A spokesperson for DCCEEW claimed that the resulting AUD$25 million difference in funding could be put down to the planning difficulties around the commissioned Antarctic icebreaker, the Nuyina. Few could have been surprised that the process resulted in delays, leading to the AAD to seek alternative shipping options.
What proved surprising to the Minister for Infrastructure, Transport, Regional Development and Local Government (when will they ever change such excruciating names?) was that there had been “no cuts to the [AAD] at all”. As Federal Minister Catherine King went on to say, the Australian government had not altered administering “the $804 million budget that is there for the Antarctic Division. There are no cuts, we’re a bit perplexed as to where this story has come from.”
The difference between Canberra’s automatic assumption of reliable finance and delivery has not, it would seem, translated into the individual funding choices made in the ice-crusted bliss of Australia’s southern research stations. According to Nature, two of Australia’s permanent research stations—Mawson and Davis—will not be staffed to their full capacity over the summer period.
The implication for such a budget trim will have one logical consequence. As Jan Zika, a climate scientist working at the University of New South Wales reasons, “When someone says there’s a cut to the AAD, it basically means less science, less understanding of what’s going on.” Zika is unsparing in suggesting that this was “catastrophic” (the word comes easily) given the changes to the sea ice under study.

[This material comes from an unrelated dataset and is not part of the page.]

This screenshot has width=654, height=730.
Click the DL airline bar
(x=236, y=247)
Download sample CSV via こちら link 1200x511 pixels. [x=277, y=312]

We’re seeing so little sea ice relative to what we normally see at this time of the year.
To have such gaps in data collection was also “catastrophic” to scientific and ecological understanding.
If we have data up to a certain date, and then we have a gap for three years, five years, and then we start to get the data again, it doesn’t make it useless. But it makes it really hard for us to get that understanding that we need.
Zika is certainly correct about the sea ice findings. On June 27, data gathered by the U.S. National Snow and Ice Data Center showed that the sea ice enveloping Antarctica was a record winter low of 11.7 million square kilometres, namely, more than 2.5 million square kilometres below the average for the time between 1981 and 2010.
Other researchers, notably those who collaborate with the AAD, fear the impeding effects of budget cuts. Christian Haas, a sea-ice specialist at the Alfred Wegener Institute of the Helmholtz Centre for Polar and Marine Research in Bremerhaven, Germany sees this as inevitable. Nathan Bindoff of the University of Tasmania, who specialises in physical oceanography, has also suggested that such funding cuts would delay investigative procedures with irreversible effect.
We’re probably going to be too late to address some of these questions.
This hideous disjuncture says it all: climate change research, trimmed and stripped, thereby disrupting the gathering of data; military purchases and procurement, all the rage and adding to insecurity. While such foolish, exorbitant projects as the nuclear submarine plan under AUKUS is seen as an industry, country-wide enterprise that will produce jobs across the economy, the study of catastrophic climate change is being seen as a problem of secondary relevance, ever vulnerable to the financial razor gang.
Dr. Binoy Kampmark was a Commonwealth Scholar at Selwyn College, Cambridge. He currently lectures at RMIT University.